I've noticed a trend recently. Or, at least I think I have. I have certainly noticed a few datapoints that look like a trend. Blog software is failing to scale. For all the penetration of blogs and the millions of people hosting them, they are starting to fail. Here are a few examples: Scoble's comments started failing. Wil Wheaton found his blog FUBARdN. Belmont Club got too big for blogspot. I'm sure there are lots of other examples but those are the few that I've noticed in the past few months. In each case, the author of the blog had to move to a new location and start again. This is a painful process for everyone. Users need to remember the new url, RSS readers need to be redirected, bookmarks updated, and search engines need to realize that the old site isn't the best answer. As I write this Scoble's new site is #2 on Google, #8 on MSN Search, and #13 on Yahoo.

Why are these sites failing? I think there are two contributing factors. First, the concept of a blog means that it is often run by a normal person. That means a person without an IT staff to back them up. Once a database starts corrupting itself, you have a lot of work if you want to fix things. This might explain WWdN but not Scoble or Belmont Club which both ran on large blogging sites that should, in theory, have had an IT staff behind it. Perhaps not an IT staff dedicated to that site, but at least one committed to the code in general. This comes to my second contention: much of the blog code is poorly written. I suspect that much of this code was hacked together quickly and wasn't really built for or tested to high stability. It takes a different sort of code to merely get something working than it does to get something to scale really big. I think in many ways the web is just starting to learn this. Many successful websites are still overgrown proofs of concept. They haven't had the major shaking-out period that something of this scale normally has.

Are these three sites just anomalies or are they signs of things to come? I suspect that there are a lot more failing sites waiting in the wings.

Thursday, November 3, 2005

You Aren't Gonna Need It - Or Are You?

A coworker recently pointed me at this page from the C2 Extreme Programming Wiki.

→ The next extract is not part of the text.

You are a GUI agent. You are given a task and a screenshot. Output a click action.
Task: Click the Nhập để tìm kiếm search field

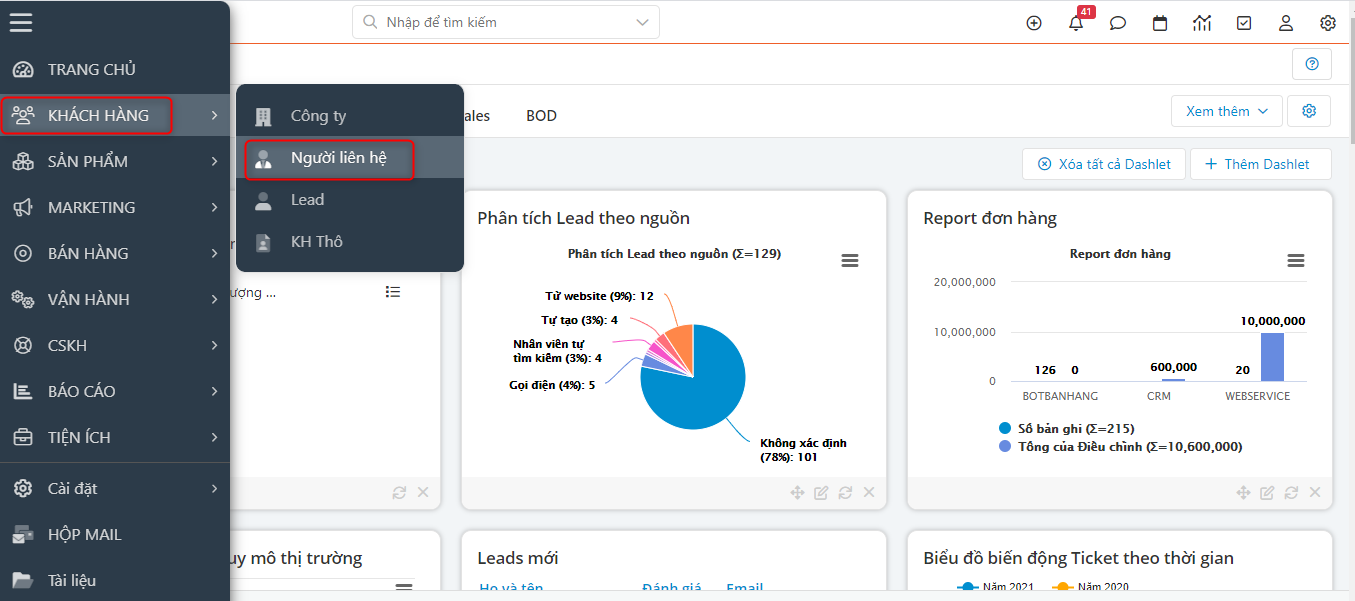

The basic theory is that, if you find code that isn't being used, delete it. That is fair enough. The controversy comes when the code in question is potentially useful in the future. What then do you do? The XP advocates on C2 say you should delete that as well. I don't agree. If the code in question is potentially useful in the future, I suggest commenting it out (most likely using #if 0). The arguments against leaving the code in generally revolve around confusing someone. They might run into the code and try to understand it only to figure out later that it isn't called. They might be searching the code and run across it. There is also an argument that the code will affect compilation times. If you comment out the code, none of these apply. The response is often why not just delete the code and if someone really needs it, they can go back in the source control system and retrieve it. In theory, they can. In practice, they can't. I haven't run across a source control system that allows for efficient temporal searching. Without that, the only way to know that the code exists is to remember that it does. Not only that, but you also have to remember when it existed. Somehow, I think that is unlikely to happen very often. This leads us then to Steve's rules for retaining dead code. Retain dead code iff:

1) It does something that will potentially be useful in this area of the code later. An example might be a slow c-based algorithm for something that is now optimized in assembly. Someday you may have to port to a new system and you'll want that reference code.

2) It is not causing you problems. If this code starts causing problems, get rid of it.

3) The code works. If you know it is broken, get rid of it.

This also leads to a feature request for authors of code editors: Please color code the code between #if 0 and #endif blocks as a comment.